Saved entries
===============
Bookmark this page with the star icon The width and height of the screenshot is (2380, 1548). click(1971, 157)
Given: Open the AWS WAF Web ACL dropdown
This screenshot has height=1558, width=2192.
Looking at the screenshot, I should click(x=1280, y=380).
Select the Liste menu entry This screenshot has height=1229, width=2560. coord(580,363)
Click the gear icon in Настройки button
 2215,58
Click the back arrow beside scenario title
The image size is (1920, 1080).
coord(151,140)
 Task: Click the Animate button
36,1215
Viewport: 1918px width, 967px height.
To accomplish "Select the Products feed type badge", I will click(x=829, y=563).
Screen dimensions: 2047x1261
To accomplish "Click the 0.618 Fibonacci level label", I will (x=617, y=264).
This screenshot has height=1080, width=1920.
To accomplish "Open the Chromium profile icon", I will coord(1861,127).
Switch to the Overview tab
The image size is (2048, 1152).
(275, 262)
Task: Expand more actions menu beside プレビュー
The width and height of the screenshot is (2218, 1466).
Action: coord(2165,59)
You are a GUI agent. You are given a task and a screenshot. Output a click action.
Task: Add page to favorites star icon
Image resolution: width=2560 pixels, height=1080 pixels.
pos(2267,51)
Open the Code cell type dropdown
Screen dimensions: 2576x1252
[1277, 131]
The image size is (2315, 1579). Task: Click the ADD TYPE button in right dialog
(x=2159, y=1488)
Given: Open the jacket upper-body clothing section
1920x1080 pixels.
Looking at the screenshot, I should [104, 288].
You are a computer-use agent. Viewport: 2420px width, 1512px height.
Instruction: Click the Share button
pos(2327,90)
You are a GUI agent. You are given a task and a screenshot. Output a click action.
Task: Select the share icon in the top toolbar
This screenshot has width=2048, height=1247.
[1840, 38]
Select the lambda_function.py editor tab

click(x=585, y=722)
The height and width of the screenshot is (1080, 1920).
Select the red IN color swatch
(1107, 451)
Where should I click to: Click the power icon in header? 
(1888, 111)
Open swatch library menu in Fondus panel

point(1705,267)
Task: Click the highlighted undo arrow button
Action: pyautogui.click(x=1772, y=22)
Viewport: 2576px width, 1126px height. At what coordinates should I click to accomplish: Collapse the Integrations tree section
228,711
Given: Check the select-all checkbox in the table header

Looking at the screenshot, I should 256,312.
===============
# WORK INSTRUCTION
Only lines that include "will" belong in the answer; return them from the entries above.

# REPLY
To accomplish "Select the Products feed type badge", I will click(x=829, y=563).
To accomplish "Click the 0.618 Fibonacci level label", I will (x=617, y=264).
To accomplish "Open the Chromium profile icon", I will coord(1861,127).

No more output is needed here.